15 outubro 2008

Um sorriso





Tudo parece desabar.
Novamente, o confronto com o desconhecido que não o é mais.
Para onde foste, que não te vejo?

Revejo paredes, revejo corredores, revejo janelas donde vejo o Porto com o rio ao fundo, revejo batas brancas, revejo sorrisos enternecidos, revejo o medo, revejo elevadores por onde subo e desço, revejo medo, revejo cansaço, revejo um telemóvel silencioso, revejo um rapazinho alto apoiado na mãe, revejo uma namorada que traz uma prenda de um ano de namoro, revejo uma cunhadinha que traz gelados feitos de água, revejo exaustão, revejo o silêncio nos olhares, revejo o teu abandono, revejo um marido/pai com os olhos baços, revejo incredulidade, revejo umas mãos esguias pousadas no lençol, revejo um sorriso tímido, revejo um piscar de olhos cúmplices, revejo lágrimas escondidas, revejo CDs por ouvir, revejo o medo, revejo um abraço da noite, revejo o teu relógio guardado na gaveta, revejo caras amigas, revejo um passeio em cadeira de rodas pelo corredor, revejo uns olhos não tristes mas cansados, revejo súplicas para que te deixem em paz, revejo um telefonema de revolta, revejo-me encostada às paredes, revejo uma mãe em que não me revejo, revejo escadas por onde subo e desço, revejo um soro a ser (finalmente) retirado, revejo as nossas mãos dadas, revejo-me quando me dizem que não falta muito, revejo os teus pijamas coloridos, revejo corredores e paredes de hospital, revejo batas e estetoscópios que entram e saem silenciosos, revejo um corpo frágil, revejo o nº24 na parede do teu quarto.

Revejo o teu sorriso.

[Dados de localização por coordenadas de píxeis]

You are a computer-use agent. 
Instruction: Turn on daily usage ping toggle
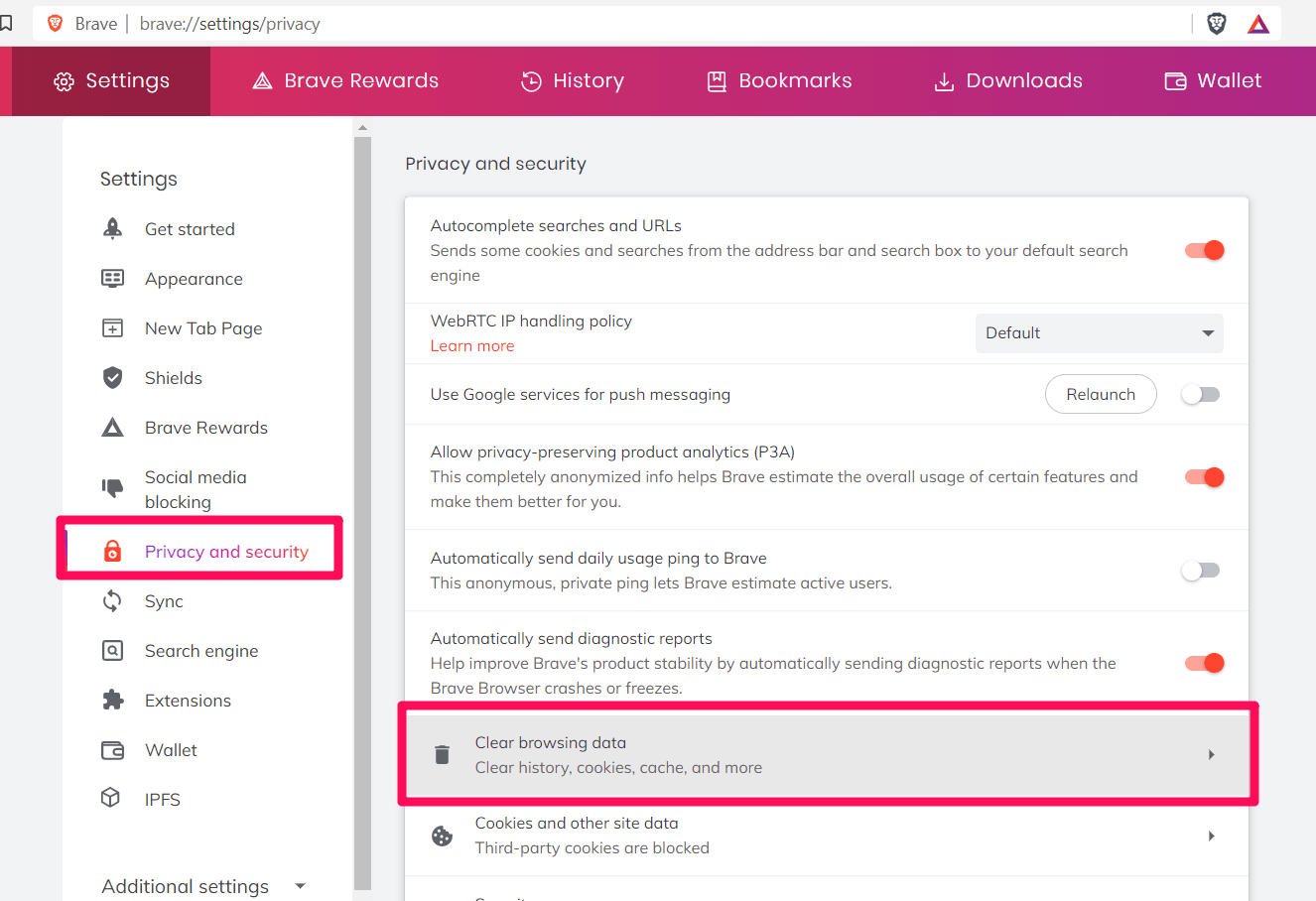[x=1200, y=571]
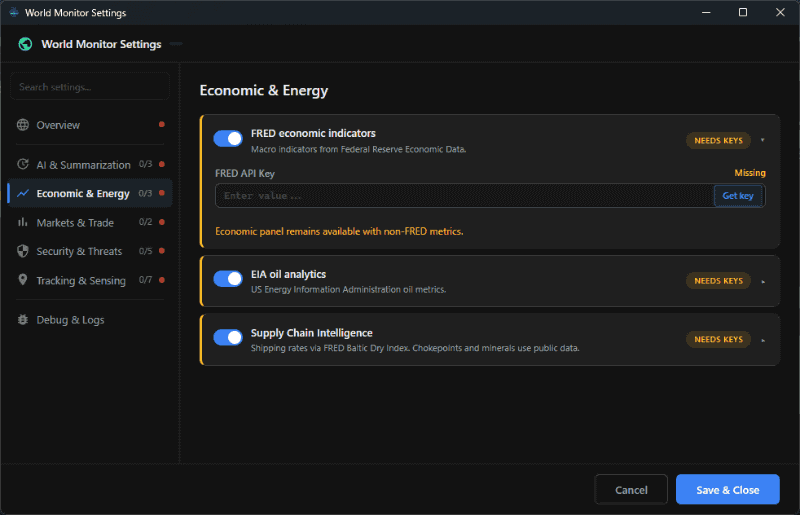Click the Markets & Trade bar-chart icon

tap(23, 223)
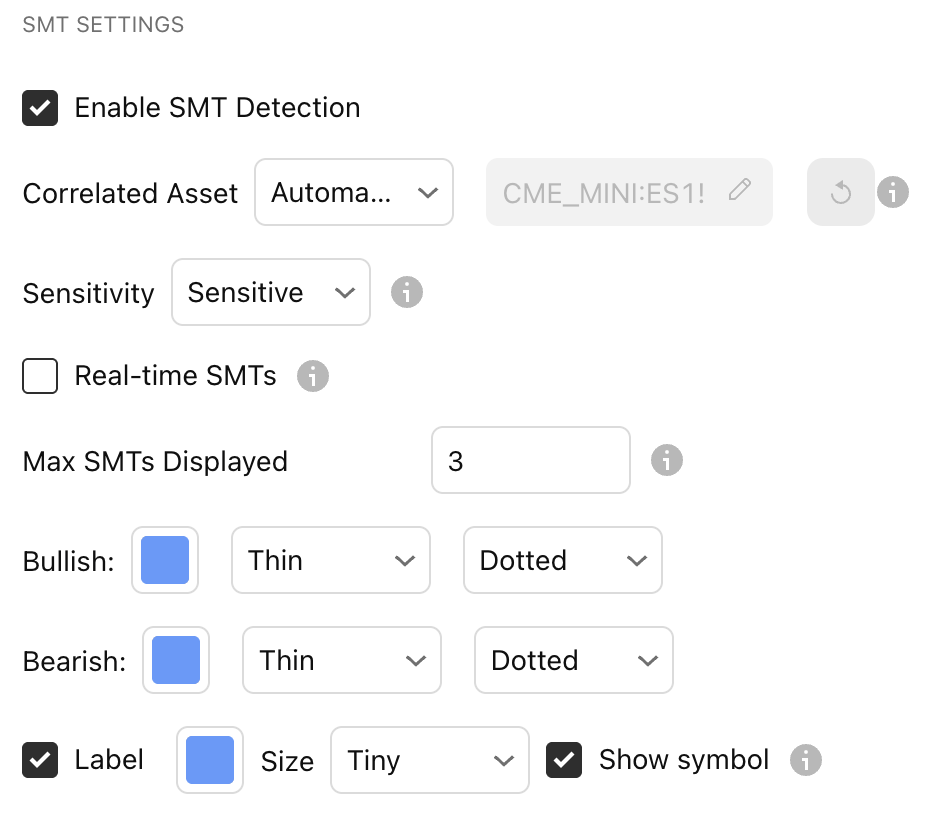Uncheck the Label checkbox
932x818 pixels.
coord(40,760)
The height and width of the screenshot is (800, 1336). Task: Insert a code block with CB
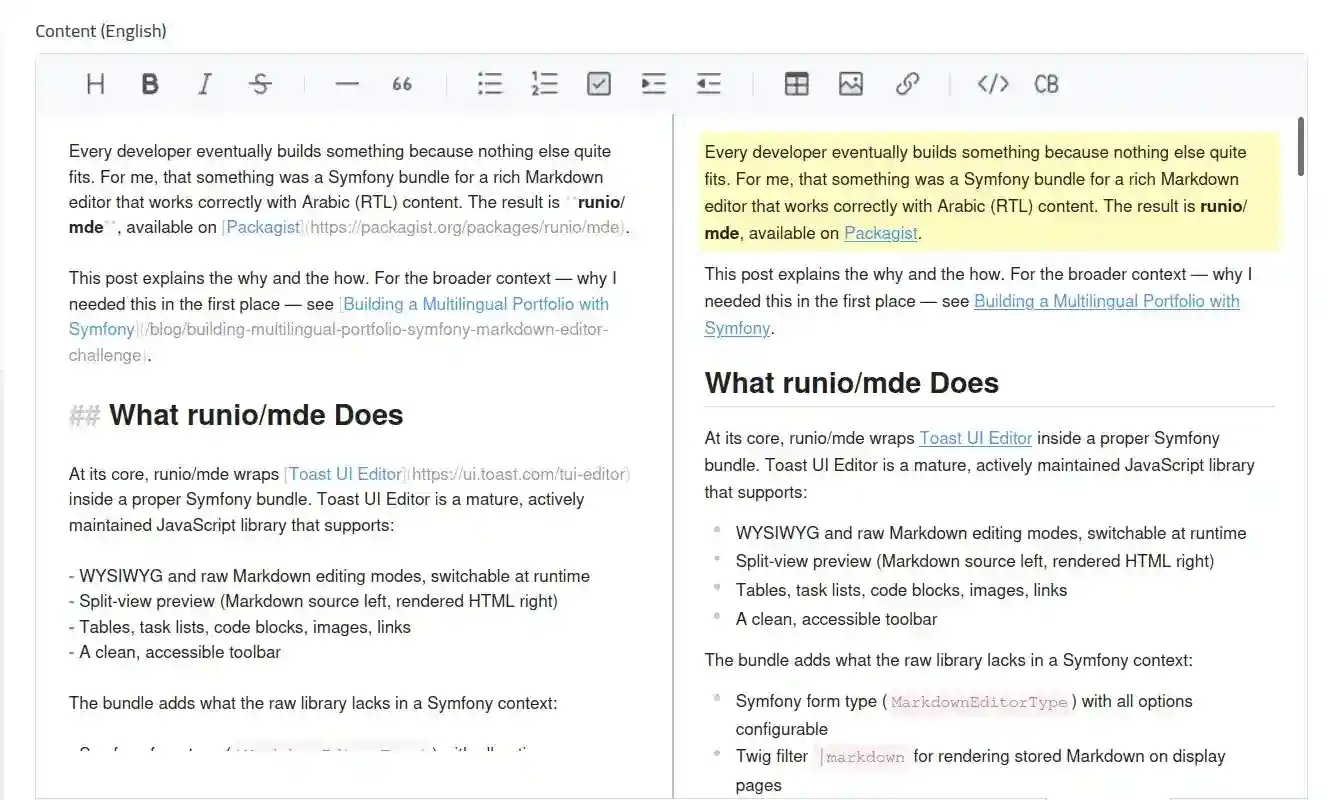[1046, 84]
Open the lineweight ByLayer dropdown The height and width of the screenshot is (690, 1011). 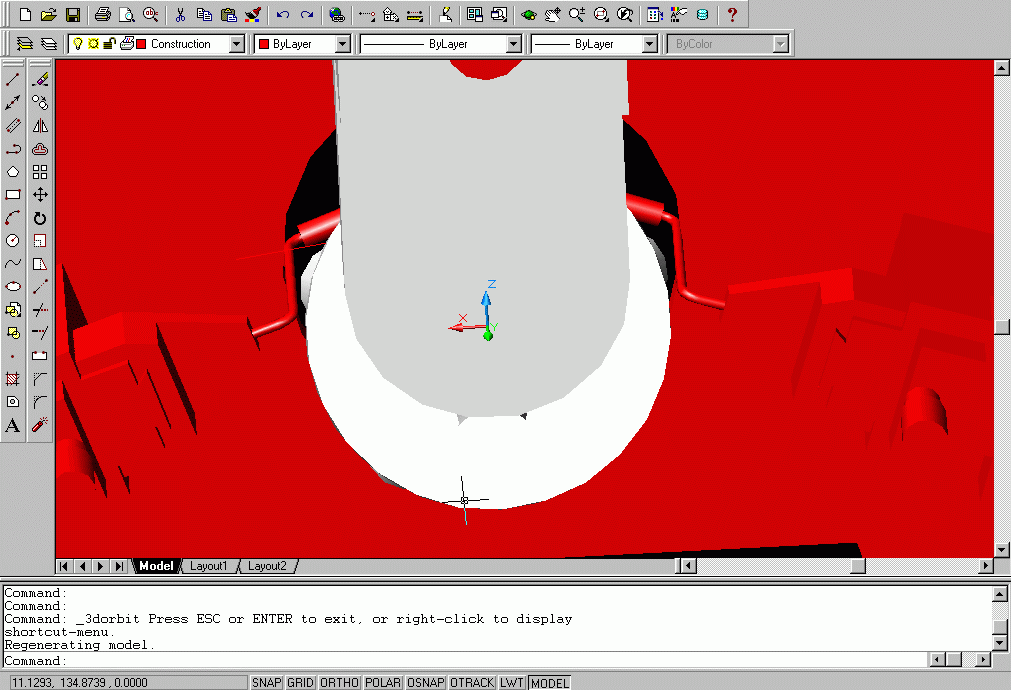click(x=649, y=44)
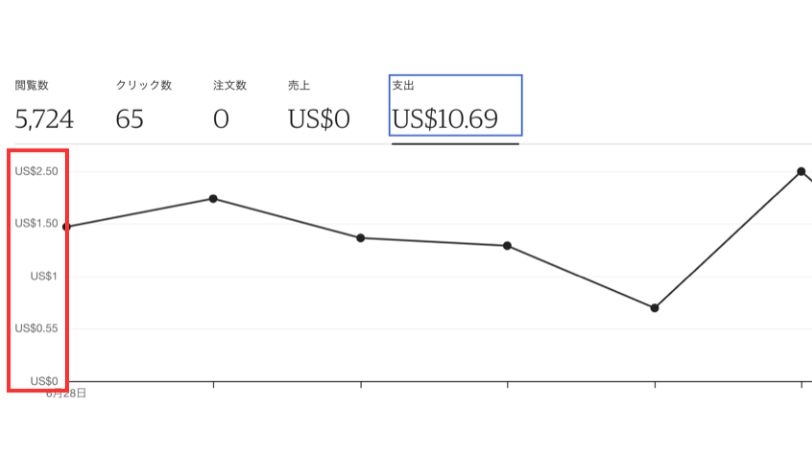The height and width of the screenshot is (457, 812).
Task: Click the line segment rising to the highest point
Action: click(x=728, y=240)
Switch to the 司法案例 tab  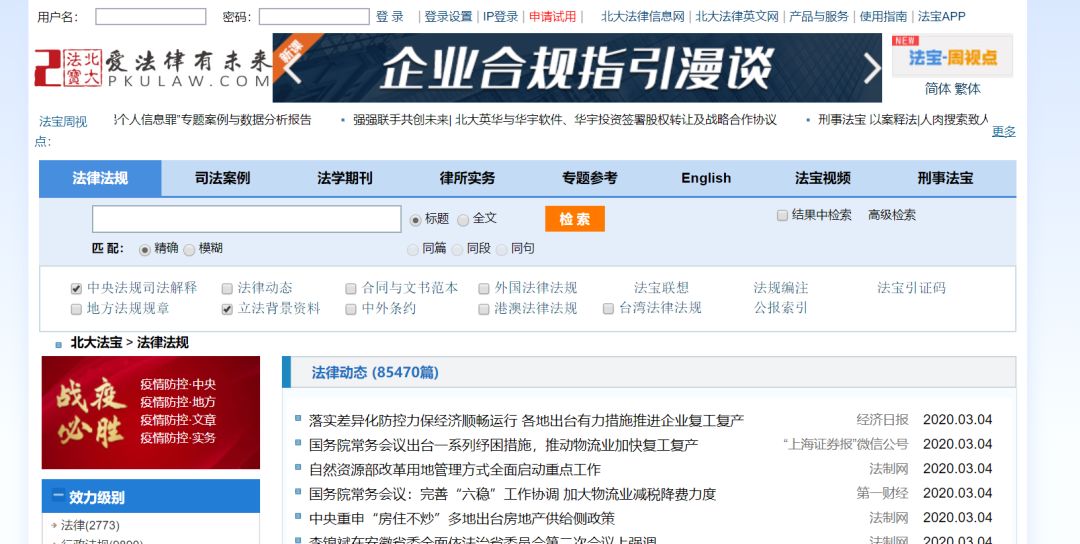coord(222,178)

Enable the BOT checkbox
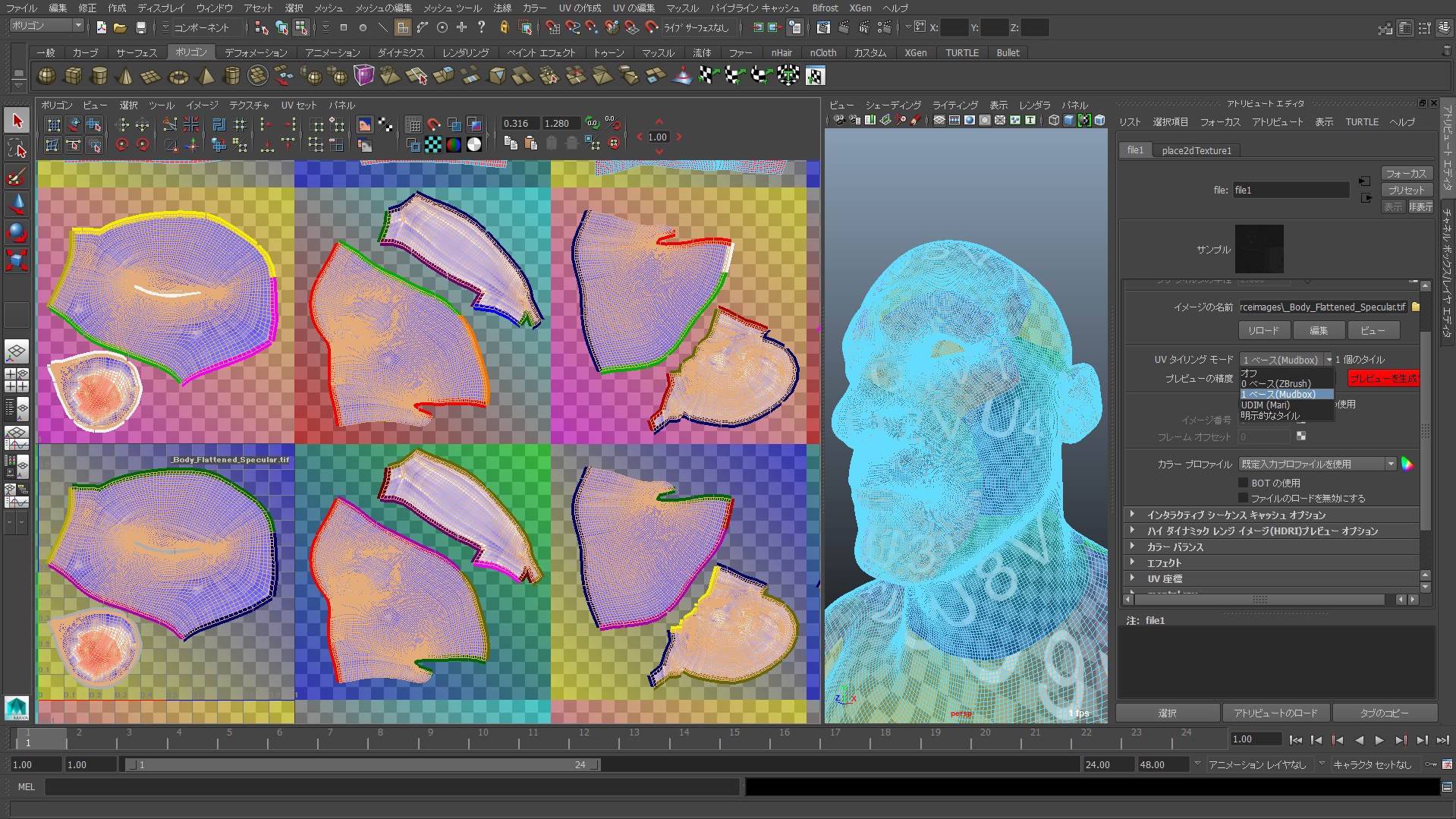click(1243, 483)
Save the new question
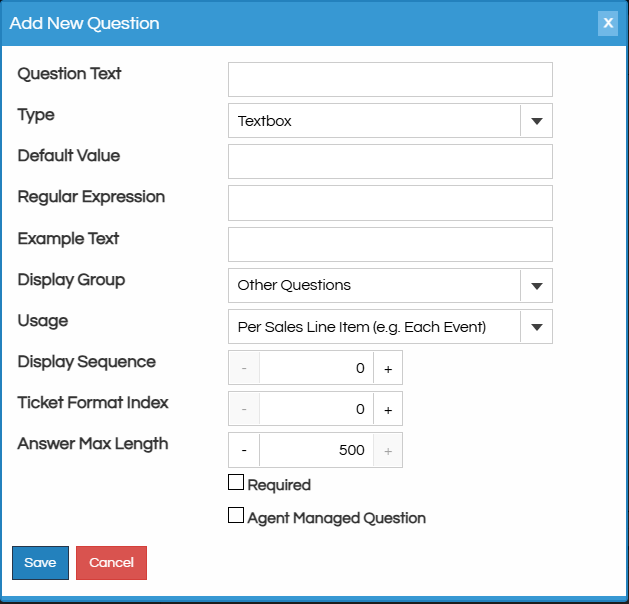The height and width of the screenshot is (604, 629). point(40,563)
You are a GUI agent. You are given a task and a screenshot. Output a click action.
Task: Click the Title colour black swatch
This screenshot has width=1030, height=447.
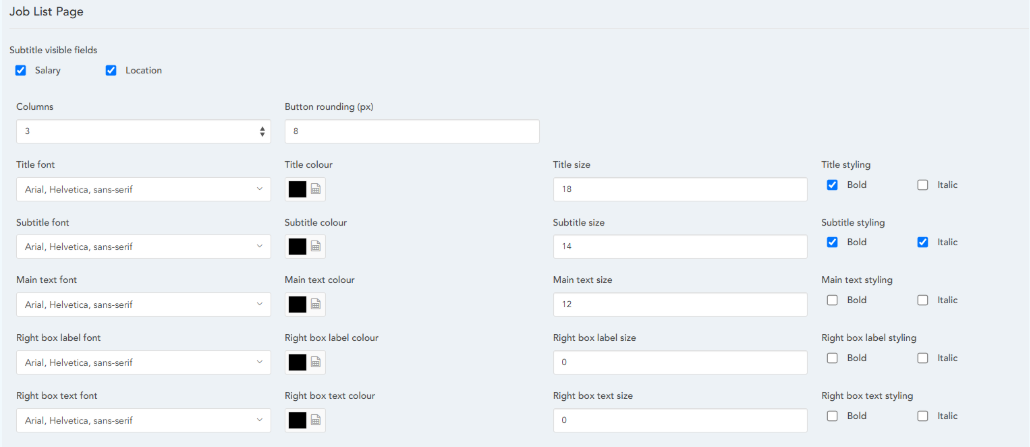click(297, 189)
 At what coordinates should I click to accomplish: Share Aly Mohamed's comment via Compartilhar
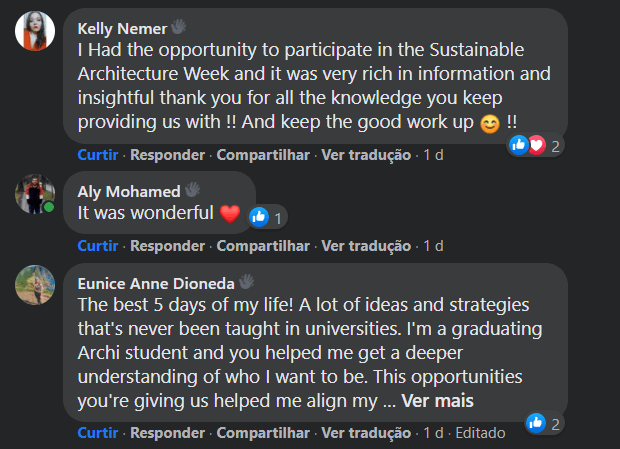(263, 245)
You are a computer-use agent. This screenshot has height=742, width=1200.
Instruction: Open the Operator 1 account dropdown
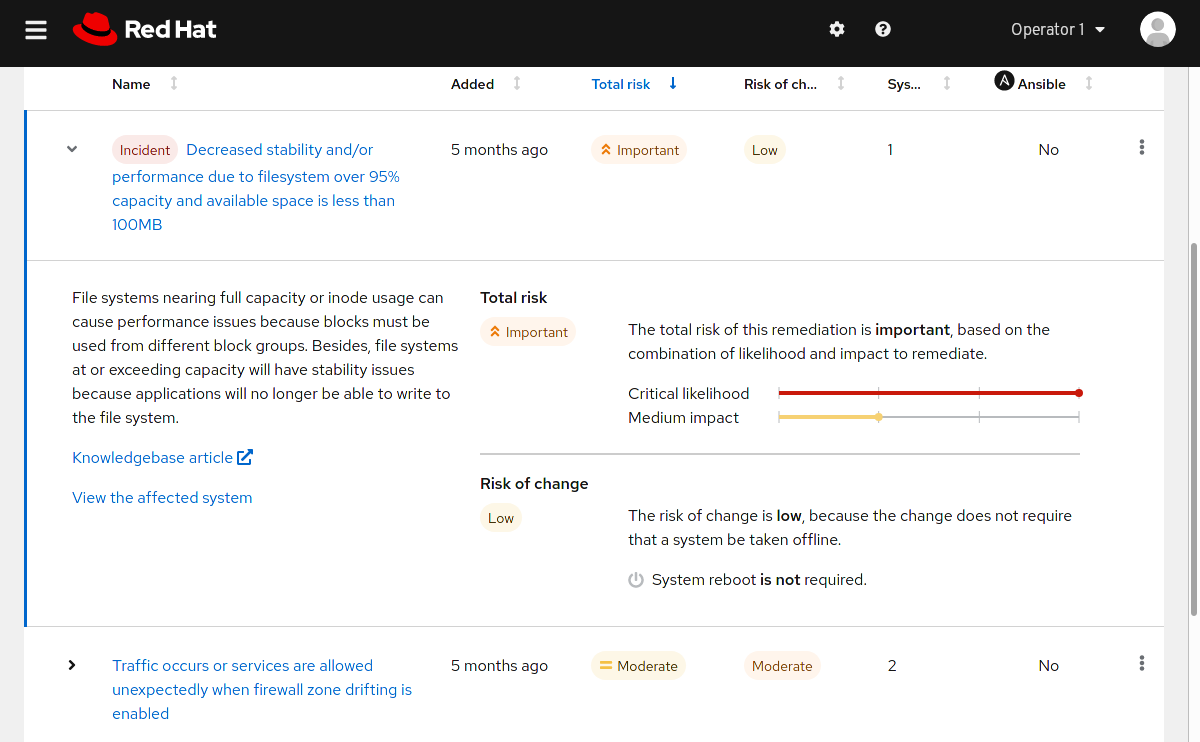1058,30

QUESTÕES SOBRE O MATERIAL ▸
a. Responda a cada questão sobre o texto «Um sorriso» numa linha própria:
(i) Que data figura no topo?
(ii) Que cidade se vê das janelas, e o que surge ao fundo?
(iii) Que número está na parede do quarto?
b. No texto «Um sorriso», com que fim são feitas as súplicas mencionadas na enumeração? Explique em uma a três frases.
c. Continue o texto «Um sorriso» a partir da última frase apresentada.
As linhas não têm qualquer papel nestes exercícios.

RESPOSTAS ESPERADAS ▸
a.
(i) 15 de outubro de 2008.
(ii) O Porto, com o rio ao fundo.
(iii) O nº24.

b. As súplicas são feitas para que deixem a pessoa em paz. O próprio texto indica esse fim ao referir «súplicas para que te deixem em paz».

c.
Sempre o sorriso.
Que foi contigo.
Tento rever o teu sorriso.
Porque não consigo?

4 comentários:

A Professorinha disse...

Custa-me tanto lê-la... leio e vejo o que se passou com a minha mãe... os gelados de água, os olhos cansados, o desespero... custa-me ler mas tenho sempre que aqui vir todos os dias, para ler...

Quem me dera ter palavras de apoio...

Muitos beijos... imensos...

Anónimo disse...

O PIRILAMPO E A COBRA

( Continuação )

Disse, então, o pirilampo à cobra:

Pois então, come-me!

Come-me mas fica sabendo que não mais terás descanso nem encontrarás alimento que te satisfaça:

Ficarás a luzir para sempre e tudo o que se encaixe na linha da tua cadeia alimentar, atempadamente, de ti fugirá ao ver-te assim luzir!

Foi assim que a cobra não sendo capaz de resistir provou do fruto proibido e nunca mais conseguiu insinuar-se subrepticiamente e encontrar alimento à sua altura já que, à sua brilhante e indisfarçável passagem, sempre assinalada pelo pirilampo, o alimento lhe fugiu para sempre e um luzeiro imenso se acendeu no céu como na terra.

Jaime Latino Ferreira
Estoril, 16 de Outubro de 2008

Anónimo disse...

Isabel;
Continuo a vir aqui todos os dias. Sempre virei.
Mãe e filho estão muitas vezes no meu pensamento...choro consigo nestes dias que antecedem a data da viagem do David.
Permita-me que lhe deixe um beijo.

Anónimo disse...

A fábula e a Esperança

Tal como os pirilampos, os faróis também brilham na noite escura e não são comidos pelos navios assustados! Pelo contrário, orientam-nos.

Foi por tudo isto que a cobra foi expulsa do Paraíso!